News, global and national, is a frequent cause of that kind of volatility. So naturally I’ve had to avoid much of it or ration my intake. Even to the detriment of our pub quiz team’s performance in the current affairs rounds. But heck, there’s always a price to pay.

This month, the Tory plans to slash benefits (aka vital financial support) for the disabled in order to fund tax breaks for the already comfortably off, thank you very much, fuelled what was (obviously) entirely justifiable rage. And there was as little I could do about the anger as I could do about a government policy that even odious slimebags like IDS can’t defend.

Clearly, I should get angry about that sort of thing. Anybody in their right mind would. But when you’re not entirely in your right mind, your heart being in the right place can be a problem.

Anger can motivate action, of course, but what action can anyone take against a government so reprehensible? Beyond signing a petition or protesting or spreading word of their vile deeds on social media, etc. And I can’t actually enter into politics as a career, because I’d be completely unable to remain polite or civil in the face of these Right Dishonourable bastards. (And there I’m exercising restraint because with the written word I at least have a moment to pause and edit myself.) Anger and powerlessness are a recipe for a sense of futility and as such a dangerous source of sustenance for the Black Dog.

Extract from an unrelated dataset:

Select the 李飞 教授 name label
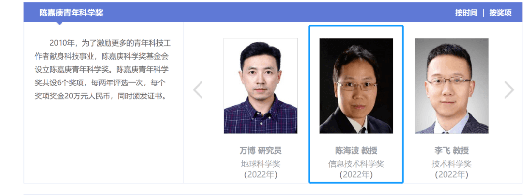This screenshot has width=523, height=195. tap(452, 150)
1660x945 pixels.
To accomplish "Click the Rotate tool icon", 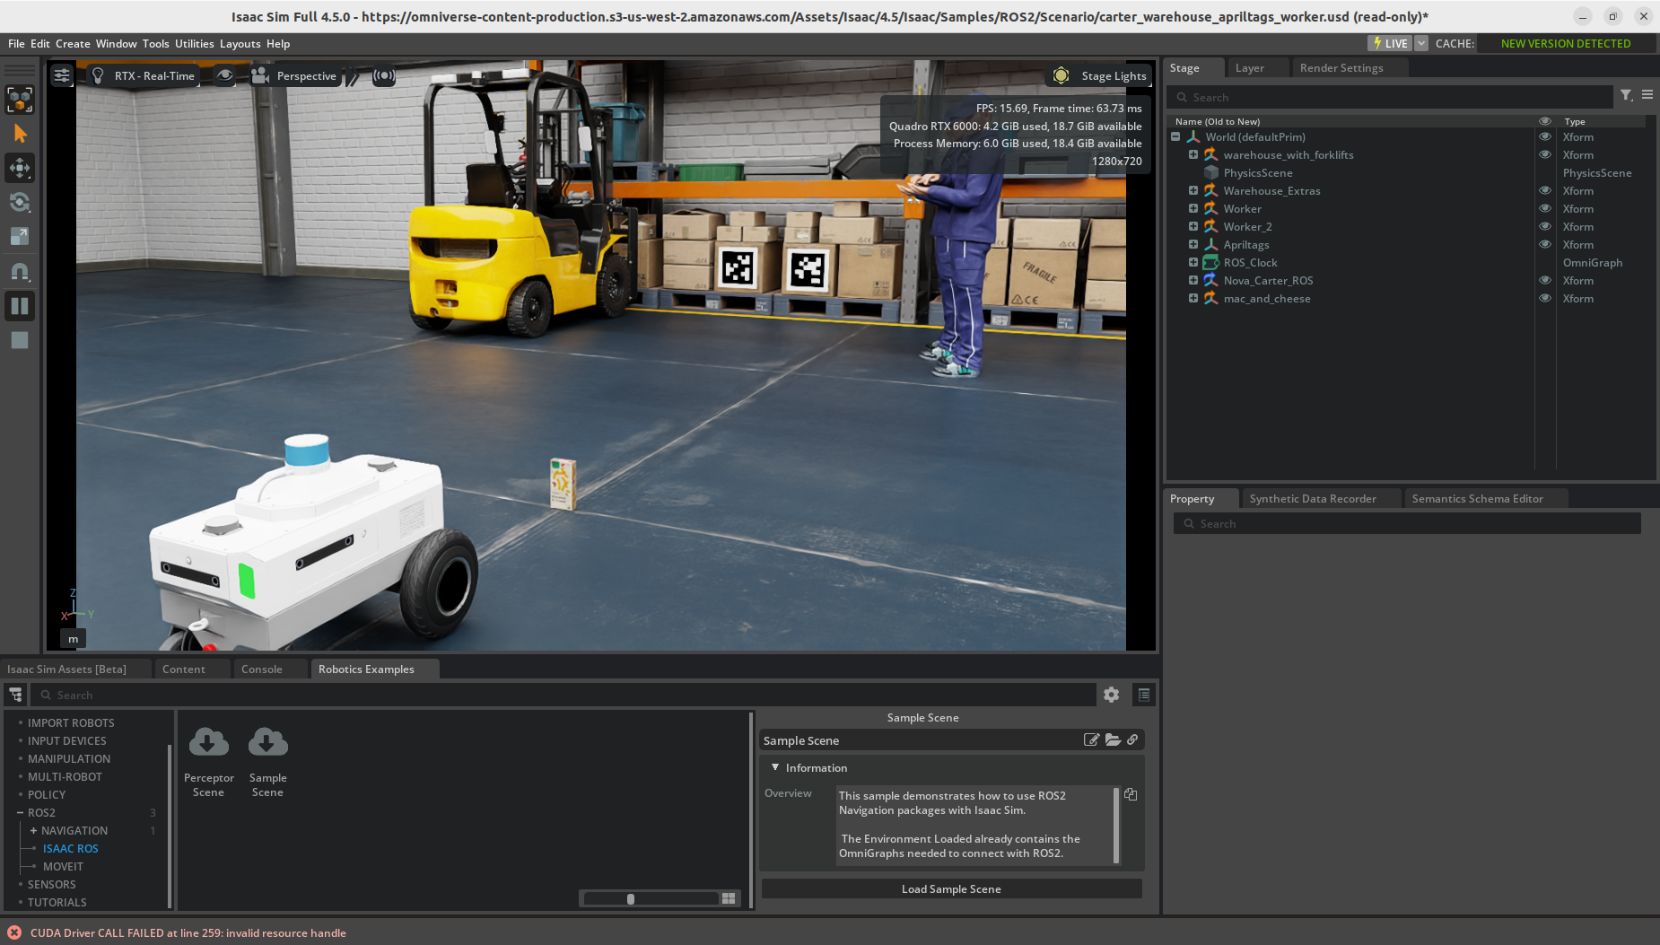I will pos(20,202).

One consequence I became acutely aware of was that, even on some days when the writing wasn’t a struggle, while I could congratulate myself on what I’d achieved my subconscious would undermine me with the old poisonous questions: Why? What’s the point?

Toxic indeed. And as discussed last month, it’s essential to meet those NATs with positive answers. It can feel like mental warfare. With the enemy dropping dirty bombs and either you don loads of protective gear, isolate yourself, or you go out and meet the threat with whatever weapons you can get your hands on. And keep moving.

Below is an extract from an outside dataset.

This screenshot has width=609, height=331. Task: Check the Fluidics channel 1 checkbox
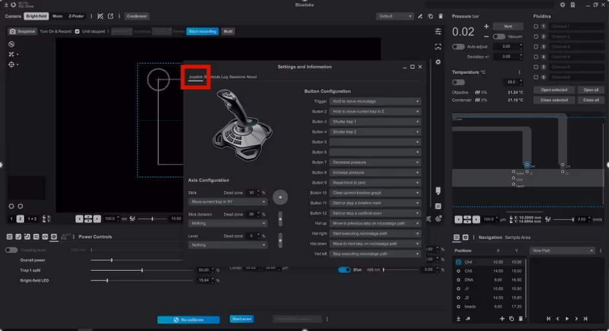536,27
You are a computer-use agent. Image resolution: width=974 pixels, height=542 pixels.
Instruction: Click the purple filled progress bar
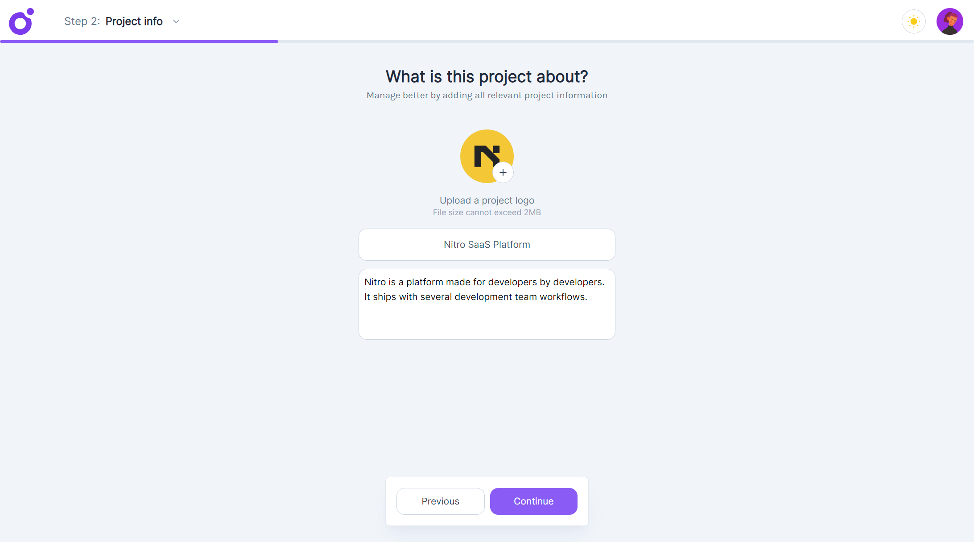[x=139, y=42]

That latter approach has been key to my March.

While I’ve yet to come up with a concrete answer to those NATs that doesn’t just crumble some days and require rebuilding, I have stuck to my guns and I’ve all but put myself right back on schedule after those two weeks lost due to illness at the beginning of January.

I daresay I could have made myself busier and progressed further. But we don’t help ourselves by measuring where we are against where we could be. On the road to recovery, we do ourselves more favours by gauging our current position against where we began.

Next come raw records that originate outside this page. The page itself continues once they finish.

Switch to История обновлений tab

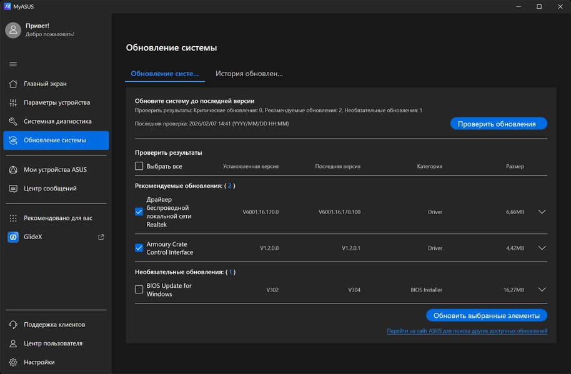pos(249,74)
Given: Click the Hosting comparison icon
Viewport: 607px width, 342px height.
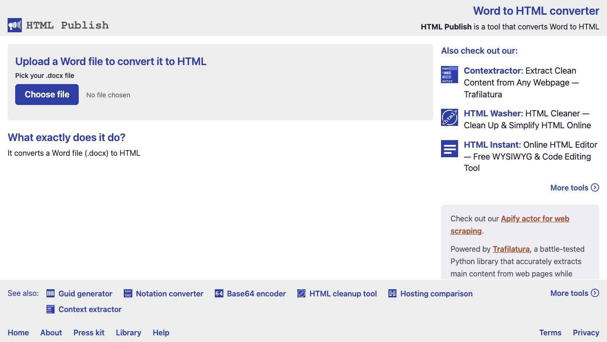Looking at the screenshot, I should 392,294.
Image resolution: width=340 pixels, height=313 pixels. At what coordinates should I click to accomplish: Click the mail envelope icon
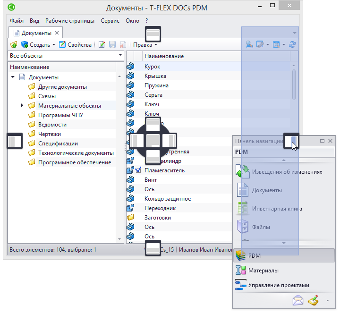[x=298, y=300]
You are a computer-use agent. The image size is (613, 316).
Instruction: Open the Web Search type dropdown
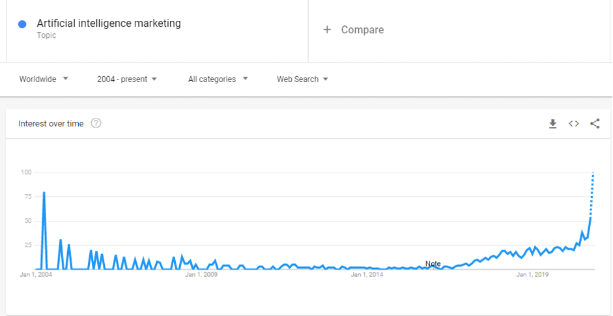click(302, 79)
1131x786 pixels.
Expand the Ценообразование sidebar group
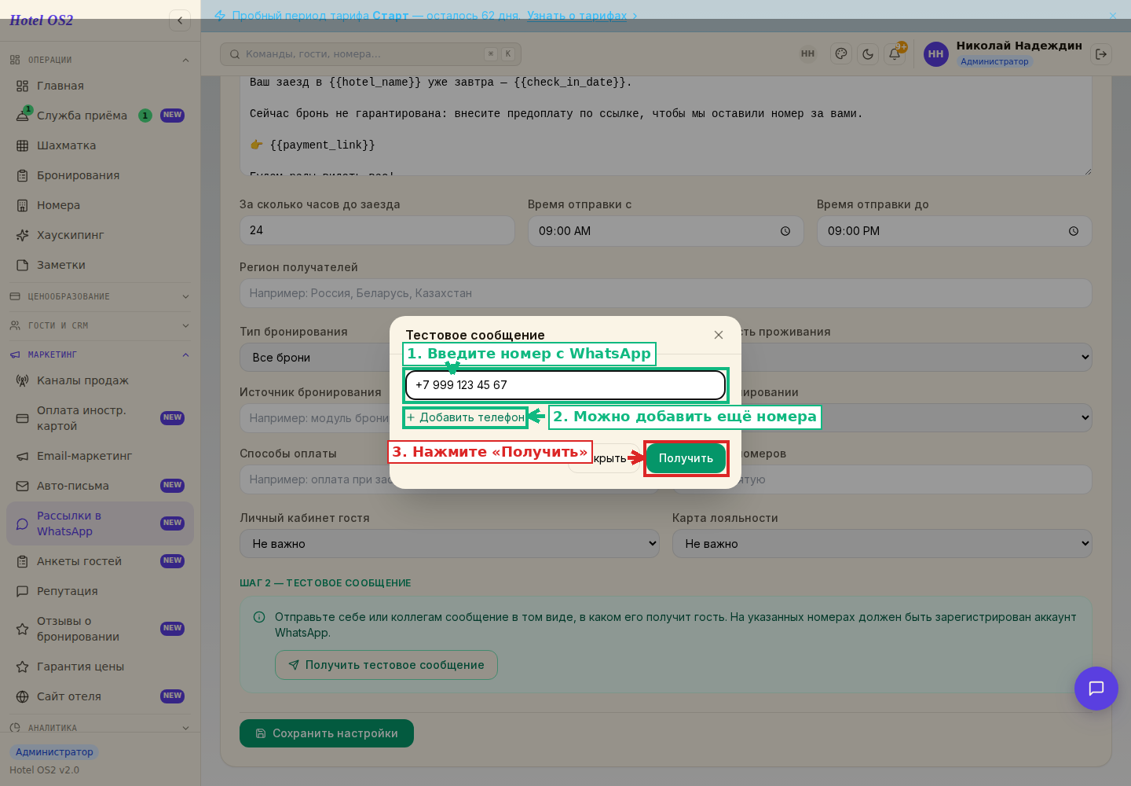[100, 296]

And if I can’t expect to control anger, then I might at least learn to compartmentalise it. Maybe use it.

In the face of opposition you can do nothing (or precious bloody little anyway) about, then the best you can hope is to use such enemies as anger to motivate unrelated action. Fuel for yourself, instead of food for the Black Dog.

In my case, that translates as continuing what I’m doing. Sticking with the plan. Working on my different projects, working on my mental good health.

And as luck would have it, part of that includes writing the fifth volume in my Evil UnLtd series, handily titled Vote Evil. So there’s some chance of channelling a quantity of the political anger into something positive and – hopefully! – funny.

If the darkest clouds lack for silver linings, I guess painting them on yourself is the way to go.